But physics dictates that properties in the near-wellbore region exert critical control over the initiation of hydraulic fractures. A challenging—and common—situation occurs when stress varies by several hundred psi between perforation clusters within a stage. In such a case, low-stressed clusters will initiate first and will tend to take most of the slurry before high-stressed clusters break down. Another challenge occurs when natural fractures intersect some perforation clusters but not others. The slurry will go preferentially to clusters where a pre-existing failure provides the path of least resistance. In either case, the result is hydraulic fracture geometry that does not conform to the designed well spacing, which translates to unswept hydrocarbon, frac hits or both.

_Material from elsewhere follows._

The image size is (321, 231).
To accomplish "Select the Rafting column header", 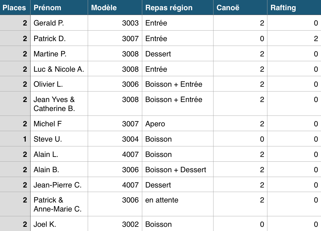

Several techniques help reduce the incidence of variability or mitigate its impact. Some of the most important include:

  • Precise, informed geosteering, with advanced deep or azimuthal real-time measurements
  • Completion with near-field diverters to help balance slurry distribution
  • Optimization of the completion design, based on measurements.

Completion optimization on a well-by-well basis challenges the standard way of working. Geoscience teams must proactively interpret measurements to feed timely conclusions to the completions teams, who, in turn, use this information to plan and execute each stage. By embracing a more agile approach, where the completion tactics of each well are driven by its unique subsurface characteristics, operators can reap significant benefits.


Fig. 2. Interpreted cased hole logs acquired in a Delaware Wolfcamp lateral. A change in clay type was indicated by a change in porosity occurring without significant change in mineralogy.
Fig. 2. Interpreted cased hole logs acquired in a Delaware Wolfcamp lateral. A change in clay type was indicated by a change in porosity occurring without significant change in mineralogy.

For example, a Delaware basin Wolfcamp operator, unsatisfied with prior well results, acquired a set of logs to perform holistic completion optimization. Targeted, nongeometric staging and perforation placement eliminated stress variation within stages. A 3D model was constructed, and various hydraulic fracturing scenarios simulated to optimize fluid type and rate, proppant type and concentration, and overall volume. A key revelation from the logs was an apparent change in clay type from heel to toe, Fig. 2. Laboratory testing of archived cuttings confirmed fluid-sensitive clays near the heel. Previously used reactive chemicals were eliminated; this, alone, netted direct savings of $400,000. Stimulation was executed smoothly at treating pressures consistent with the interpreted stress profile. First-year production came in 70% higher and with better pressure performance than the offset well.

Interestingly, the logs couldn’t be acquired in open hole, using the drillstring, because the well had to be cased, due to the threat of wellbore collapse. Instead, the through-the-bit acoustic and multifunction spectroscopy services were pumped to the bottom of the cased well. Despite the presence of casing and variable cement quality, a complete evaluation of mineralogy, porosity, hydrocarbon saturation, and mechanical properties was provided.

This example of successful evaluation of a cased lateral is not unique. Some operators plan logging in cased laterals to save rig time and further reduce risk. Increasingly in such cases, conveyance by wireline tractor provides a viable, more convenient alternative to pumping tools down, with over 93% success reaching target depth in U.S. onshore operations. Tractoring requires neither pumps nor open-toe perforations, thus it greatly simplifies pressure control and crane requirements. It also enables logging weeks before the frac spread is due on location.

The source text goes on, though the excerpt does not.